Serikat Kerja telah menyerukan agar mogok ini digelar di seluruh Prancis.

"Kami mogok agar suara kami didengar," kata Christian Coste, salah-seorang pimpinan serikat pekerja kepada Associated Press.

Wartawan BBC di Paris Hugh Schofield mengatakan, sebuah kelompok yang digambarkan polisi sering melakukan tindak anarkis, berada di balik aksi mogok ini.

Para pemrotes disebutkan mulai merusak sebuah kafe, memecahkan jendela dan mencoba membakar sesuatu.

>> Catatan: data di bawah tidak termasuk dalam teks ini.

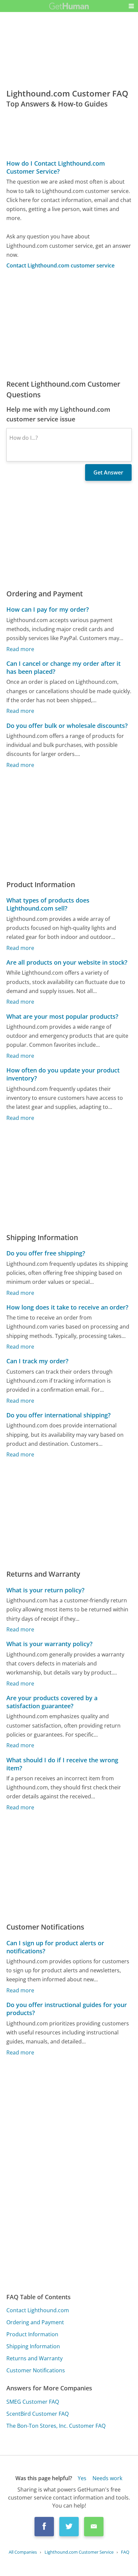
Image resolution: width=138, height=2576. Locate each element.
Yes (82, 2478)
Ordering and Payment (35, 2322)
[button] (131, 6)
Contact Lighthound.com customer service (60, 265)
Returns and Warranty (34, 2358)
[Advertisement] (69, 324)
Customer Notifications (35, 2370)
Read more (20, 649)
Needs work (107, 2478)
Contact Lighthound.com (37, 2310)
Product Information (32, 2334)
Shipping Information (33, 2346)
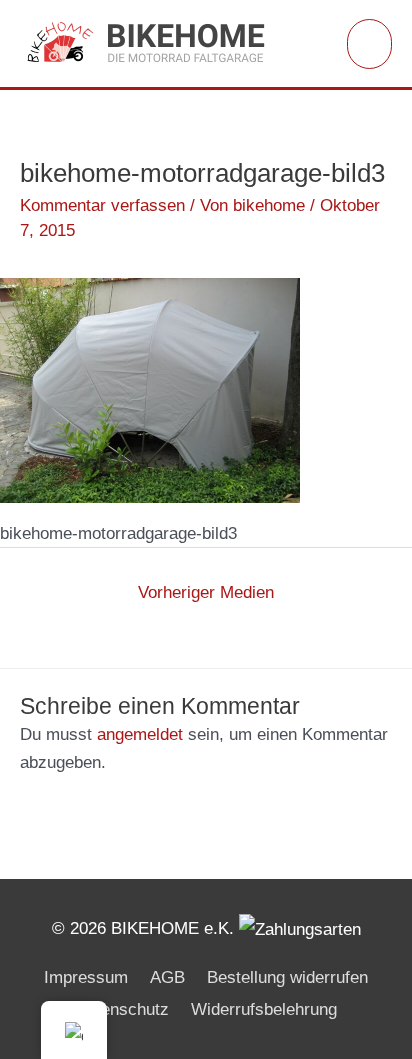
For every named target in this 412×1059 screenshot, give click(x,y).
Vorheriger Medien (206, 592)
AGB (167, 977)
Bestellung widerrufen (287, 977)
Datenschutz (122, 1009)
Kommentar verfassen (102, 205)
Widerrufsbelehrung (264, 1009)
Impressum (86, 977)
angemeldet (140, 734)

Beberapa diantara mereka berupaya menduduki sebuah gedung pertunjukan di Paris.

Pembelian karena panik

Semua 12 kilang minyak penting yang memasok bahan bakar terkena dampak akibat pemogokan ini.

Bahkan 10 kilang diantaranya berhenti aktivitasnya atau hendak ditutup. Sebuah depo minyak terbesar telah diblokade.

Bagaimanapun, jaluran pipa yang memasok bahan bakar ke dua bandar udara terkemuka di Paris, yaitu Charles de gaulle dan Orly, kini telah kembali berjalan normal.

Semula pemogokan ini dikhawatirkan berdampak pada aktivitas di bandara.

France petrol
Keterangan gambar, Pasokan BBM terganggu karena aksi blokade kilang minyak

Pemerintah Prancis sebelumnya telah menyiapkan langkah darurat berupa suplai minyak selama tiga bulan ke depan.

Tetapi yang tidak bisa dipungkiri, sekitar 10% SPBU di sejumlah wilayah di Paris kehabisan persediaan bahan bakar akibat kepanikan warga yang memborongnya.

Di Kota Marseille, sampah berserakan di pelabuhan kota itu setelah petugas kebersihan ikut melakukan pemogokan dalam 4 hari terakhir.

Lebih dari 300 sekolah menengah juga terpengaruh aksi pemogokan ini, karena sebagian siswanya ikut aksi menolak aturan baru tentang pensiun ini, sejak pekan lalu.

Sopir kargo di bandara juga memutuskan bergabung ikut mogok hari Senin nanti.

Keterangan resmi polisi menyebutkan lebih dari 1 juta orang turun ke jalan mengikuti puncak mogok nasional sejak digelar hari Selasa lalu. Namun serikat pekerja mengklaim 3,5 juta orang telah ikut serta dalam aksi ini.

Pada aksi tanggal 2 Oktober lalu, polisi menyebut pemogokan ini diperkirakan melibatkan 900,000 peserta, namun serikat pekerja menyebut didukung 3 juta orang.

Sebuah survei pekan ini mengungkapkan 70 persen suara yang masuk menyebut aksi mogok ini akan menjadi gerakan protes nasional seperti yang pernah terjadi pada tahun 1995, dan lebih dari separoh menyatakan mendukung aksi seperti ini.

Pada tahun 1995 lalu, selama tiga pekan berturut-turut aksi mogok digelar oleh pekerja publik dan transportasi yang menentang rencana kebijakan reformasi ekonomi pemerintah, termasuk kenaikan usia pensiun.